Döviz piyasası, faiz piyasası, hisse senedi piyasası, bizde ekonomi için üretim için çalışmıyor. Havadan para kazanmak isteyenlerin ve buna alışanların hakimiyetine girdi. Bu piyasalarda birbirimizi kazıklıyoruz.
Çünkü bu piyasalarda biri kazanıyor ise bir başkası mutlaka kaybediyor. Kaybeden her zaman biziz, kazananlar da genelde bizden ama, arada sırada (fırsat bu fırsat diyerek) yabancılar da piyasaya giriyor, bizleri vurup kaçıyor.
Döviz piyasasında, döviz fiyatının arz ve talebe göre inip çıkması, fiyatların, ekonominin üretim gücünden, döviz gelir gider trafiğinden, enflasyondan etkilenerek oluşması beklenir. Halbuki bizde halkın, bankaların ve Türkiye’de para oyunu çeviren yabancıların Türk lirasından dövize dönmeleriyle fiyatlar çıkıyor. Döviz satmalarıyla iniyor. Döviz piyasasının reel ekonomi ile ilgisi, ilişkisi kalmadı.

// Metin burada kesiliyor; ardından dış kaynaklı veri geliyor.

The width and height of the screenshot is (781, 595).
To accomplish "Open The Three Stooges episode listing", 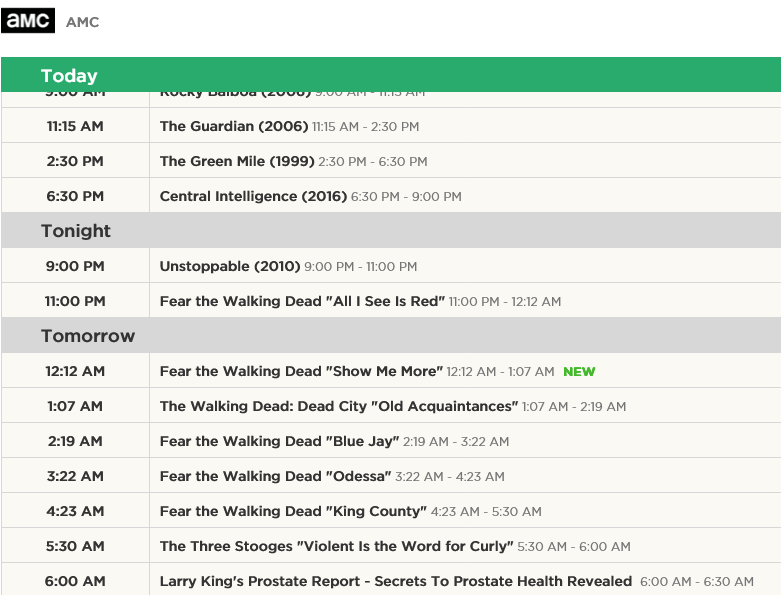I will pyautogui.click(x=336, y=546).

Faiz piyasası ülkede fonların üretime, tüketime yönlendirilmesi bakımından önem taşır. Hükümet ekonomiyi canlandırmak istediğinde faizleri indirir. Enflasyonu kontrol etmek istediğinde faizleri çıkarır. Bizde faizleri Hazine belirliyor. Borç bulma telaşındaki Hazine, faizi, bonolarını satabileceği noktaya kadar yükseltiyor. Bu yüksek faiz ekonomiyi nasıl etkiler? Düşünen yok. Hisse senedi piyasası ekonomide yatırımlara ve üretime kaynak yaratma mekanizmasıdır. Yatırım ve üretim yapacak şirketler hisse senedi satarak ekonomiye yeni yatırımlar sağlar, üretimi artırır. Bizde hisse senedi piyasası, şirketlerin kağıt satarak halktan topladıkları paraları üretim dışına kaçırma mekanizmasına, halkı kazıklama mekanizmasına dönüştü.

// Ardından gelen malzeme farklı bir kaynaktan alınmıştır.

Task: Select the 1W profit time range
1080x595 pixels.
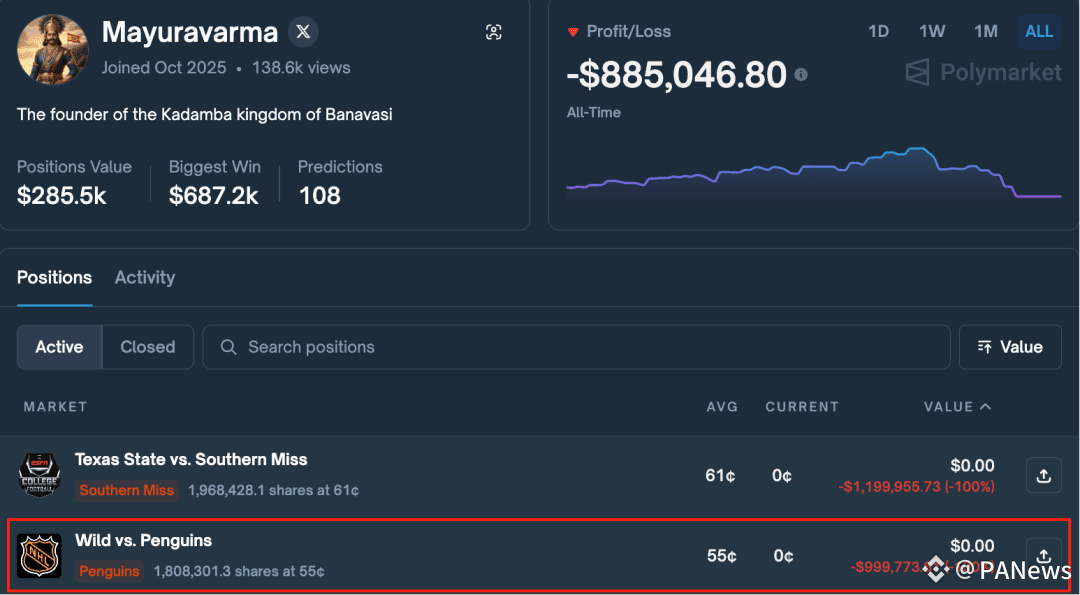Action: (932, 32)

İş yapacaksın, para kazanacaksın... Ne gereği var? Para bul. Konu bul. Makine al. İşçi çalıştır. Sabahtan akşama işin başında dur. Al, sat... Bu kadar terlemeye değer mi? Yıllarca oku. Doktor ol. İhtisas yap. Cerrahlıkta başkaları ile yarış. Elli yaşında üne kavuş. Günde altı ameliyat yap. Bu kadar terlemeye değer mi?
Oturduğun yerde döviz al döviz sat... Hisse senedi al, tahvil sat. Tahvil alıp bono sat... Hele bu işleri bir bilene yasladı isen yaşadın. Bütün mesele doğru zamanda doğru pozisyon almada... Ve de kazanan tarafta olmada... Kaybetti isen... Yandın ama... Devam et... Boş ver üretimi, boş ver çalışmayı... Herkes kazanıyor...
İşte bu nedenle insanlar piyasaları ‘at yarışı izler gibi’ izliyor... Piyasalar ‘kapanan kumarhanelerin yerini aldı’. İnsanların birbirini kazıklama sistemi olarak geldi ekonominin ve hayat tarzımızın tepesine oturdu.
Durdukları yerde para kazanmak isteyenler için piyasaların istikrarı önemli değil. Tam tersine piyasalar dalgalanmalı, hiç beklenmedik zamanlarda inip çıkmalı ki, spekülasyon denen olay gerçekleşsin. Doğru pozisyon alanlar yanlış pozisyon alanları silkelesin. Paralar bir cepten öbürüne geçsin. ‘Piyasaların sopası var’ diyerek Ankara’daki politikacılar da tezgaha dahil edildi. Zavallı politikacılar, "Aman piyasaları kızdırmayalım... Aman ne olacak ise piyasalar kapandıktan sonra olsun... Aman piyasaların sopasını yemeyelim..." korkusu ile yaşar hale geldi.
Piyasasız olmaz ama, bizdeki piyasalar piyasalıktan çıktı. Bu piyasalar ile bu ülkede ne yatırım, ne üretim olur ne de kaynak yaratılır.